Task objective - Turn each line of the records below into one string in a JSON list, leaving out blank lines.

Input records -
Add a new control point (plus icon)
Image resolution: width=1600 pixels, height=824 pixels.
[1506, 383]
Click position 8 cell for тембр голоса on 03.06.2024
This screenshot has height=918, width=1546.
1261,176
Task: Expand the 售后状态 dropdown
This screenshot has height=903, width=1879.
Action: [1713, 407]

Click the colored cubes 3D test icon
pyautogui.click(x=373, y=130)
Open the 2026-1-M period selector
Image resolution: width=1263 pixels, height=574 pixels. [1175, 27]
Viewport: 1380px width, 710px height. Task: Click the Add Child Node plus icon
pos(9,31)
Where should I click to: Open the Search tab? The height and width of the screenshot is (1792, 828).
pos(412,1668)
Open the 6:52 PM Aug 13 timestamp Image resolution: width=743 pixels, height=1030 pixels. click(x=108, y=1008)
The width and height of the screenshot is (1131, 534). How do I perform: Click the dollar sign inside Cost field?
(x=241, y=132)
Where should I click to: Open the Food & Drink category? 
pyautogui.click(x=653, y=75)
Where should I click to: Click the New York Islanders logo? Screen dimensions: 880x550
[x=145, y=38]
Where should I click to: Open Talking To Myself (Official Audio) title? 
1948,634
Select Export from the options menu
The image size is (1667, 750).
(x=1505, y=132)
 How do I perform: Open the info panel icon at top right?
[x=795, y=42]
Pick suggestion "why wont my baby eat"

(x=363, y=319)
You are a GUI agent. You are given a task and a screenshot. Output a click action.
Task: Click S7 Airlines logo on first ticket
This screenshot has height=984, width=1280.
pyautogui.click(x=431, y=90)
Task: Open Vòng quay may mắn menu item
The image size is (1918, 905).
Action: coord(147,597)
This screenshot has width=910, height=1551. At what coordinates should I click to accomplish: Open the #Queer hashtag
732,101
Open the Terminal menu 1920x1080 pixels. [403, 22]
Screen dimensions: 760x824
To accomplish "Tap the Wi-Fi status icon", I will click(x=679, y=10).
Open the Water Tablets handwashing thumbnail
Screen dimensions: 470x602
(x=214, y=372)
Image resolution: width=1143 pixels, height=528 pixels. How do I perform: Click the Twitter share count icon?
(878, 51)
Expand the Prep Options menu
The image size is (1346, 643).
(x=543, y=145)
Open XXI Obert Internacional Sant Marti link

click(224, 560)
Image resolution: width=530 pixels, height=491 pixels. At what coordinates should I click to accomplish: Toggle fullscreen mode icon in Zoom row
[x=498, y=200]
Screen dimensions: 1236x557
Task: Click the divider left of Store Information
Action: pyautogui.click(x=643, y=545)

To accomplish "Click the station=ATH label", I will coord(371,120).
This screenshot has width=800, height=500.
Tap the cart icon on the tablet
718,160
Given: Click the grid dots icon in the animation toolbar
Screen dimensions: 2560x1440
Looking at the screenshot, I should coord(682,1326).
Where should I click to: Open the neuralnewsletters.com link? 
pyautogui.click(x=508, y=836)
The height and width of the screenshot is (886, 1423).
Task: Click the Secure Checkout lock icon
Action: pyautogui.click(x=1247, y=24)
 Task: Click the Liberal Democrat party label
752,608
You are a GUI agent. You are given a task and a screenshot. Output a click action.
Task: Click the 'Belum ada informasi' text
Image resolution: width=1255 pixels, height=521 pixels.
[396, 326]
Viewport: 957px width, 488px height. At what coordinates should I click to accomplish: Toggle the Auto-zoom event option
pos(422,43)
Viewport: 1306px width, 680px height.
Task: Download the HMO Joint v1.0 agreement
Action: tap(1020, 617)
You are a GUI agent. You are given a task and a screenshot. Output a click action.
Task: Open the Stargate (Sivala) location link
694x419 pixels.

The result -
[
  "Add a new control point (plus icon)",
  "Image resolution: width=1600 pixels, height=824 pixels.",
  "[1506, 383]",
  "Click position 8 cell for тембр голоса on 03.06.2024",
  "This screenshot has height=918, width=1546.",
  "1261,176",
  "Task: Expand the 售后状态 dropdown",
  "This screenshot has height=903, width=1879.",
  "Action: [1713, 407]",
  "Click the colored cubes 3D test icon",
  "pyautogui.click(x=373, y=130)",
  "Open the 2026-1-M period selector",
  "Image resolution: width=1263 pixels, height=574 pixels. [1175, 27]",
  "Viewport: 1380px width, 710px height. Task: Click the Add Child Node plus icon",
  "pos(9,31)",
  "Where should I click to: Open the Search tab? The height and width of the screenshot is (1792, 828).",
  "pos(412,1668)",
  "Open the 6:52 PM Aug 13 timestamp Image resolution: width=743 pixels, height=1030 pixels. click(x=108, y=1008)",
  "The width and height of the screenshot is (1131, 534). How do I perform: Click the dollar sign inside Cost field?",
  "(x=241, y=132)",
  "Where should I click to: Open the Food & Drink category? ",
  "pyautogui.click(x=653, y=75)",
  "Where should I click to: Click the New York Islanders logo? Screen dimensions: 880x550",
  "[x=145, y=38]",
  "Where should I click to: Open Talking To Myself (Official Audio) title? ",
  "1948,634",
  "Select Export from the options menu",
  "The image size is (1667, 750).",
  "(x=1505, y=132)",
  " How do I perform: Open the info panel icon at top right?",
  "[x=795, y=42]",
  "Pick suggestion \"why wont my baby eat\"",
  "(x=363, y=319)",
  "You are a GUI agent. You are given a task and a screenshot. Output a click action.",
  "Task: Click S7 Airlines logo on first ticket",
  "This screenshot has height=984, width=1280.",
  "pyautogui.click(x=431, y=90)",
  "Task: Open Vòng quay may mắn menu item",
  "The image size is (1918, 905).",
  "Action: coord(147,597)",
  "This screenshot has width=910, height=1551. At what coordinates should I click to accomplish: Open the #Queer hashtag",
  "732,101",
  "Open the Terminal menu 1920x1080 pixels. [403, 22]",
  "Screen dimensions: 760x824",
  "To accomplish \"Tap the Wi-Fi status icon\", I will click(x=679, y=10).",
  "Open the Water Tablets handwashing thumbnail",
  "Screen dimensions: 470x602",
  "(x=214, y=372)",
  "Image resolution: width=1143 pixels, height=528 pixels. How do I perform: Click the Twitter share count icon?",
  "(878, 51)",
  "Expand the Prep Options menu",
  "The image size is (1346, 643).",
  "(x=543, y=145)",
  "Open XXI Obert Internacional Sant Marti link",
  "click(224, 560)",
  "Image resolution: width=530 pixels, height=491 pixels. At what coordinates should I click to accomplish: Toggle fullscreen mode icon in Zoom row",
  "[x=498, y=200]",
  "Screen dimensions: 1236x557",
  "Task: Click the divider left of Store Information",
  "Action: pyautogui.click(x=643, y=545)",
  "To accomplish \"Click the station=ATH label\", I will coord(371,120).",
  "This screenshot has width=800, height=500.",
  "Tap the cart icon on the tablet",
  "718,160",
  "Given: Click the grid dots icon in the animation toolbar",
  "Screen dimensions: 2560x1440",
  "Looking at the screenshot, I should coord(682,1326).",
  "Where should I click to: Open the neuralnewsletters.com link? ",
  "pyautogui.click(x=508, y=836)",
  "The height and width of the screenshot is (886, 1423).",
  "Task: Click the Secure Checkout lock icon",
  "Action: pyautogui.click(x=1247, y=24)",
  " Task: Click the Liberal Democrat party label",
  "752,608",
  "You are a GUI agent. You are given a task and a screenshot. Output a click action.",
  "Task: Click the 'Belum ada informasi' text",
  "Image resolution: width=1255 pixels, height=521 pixels.",
  "[396, 326]",
  "Viewport: 957px width, 488px height. At what coordinates should I click to accomplish: Toggle the Auto-zoom event option",
  "pos(422,43)",
  "Viewport: 1306px width, 680px height.",
  "Task: Download the HMO Joint v1.0 agreement",
  "Action: tap(1020, 617)",
  "You are a GUI agent. You are given a task and a screenshot. Output a click action.",
  "Task: Open the Stargate (Sivala) location link",
  "694x419 pixels."
]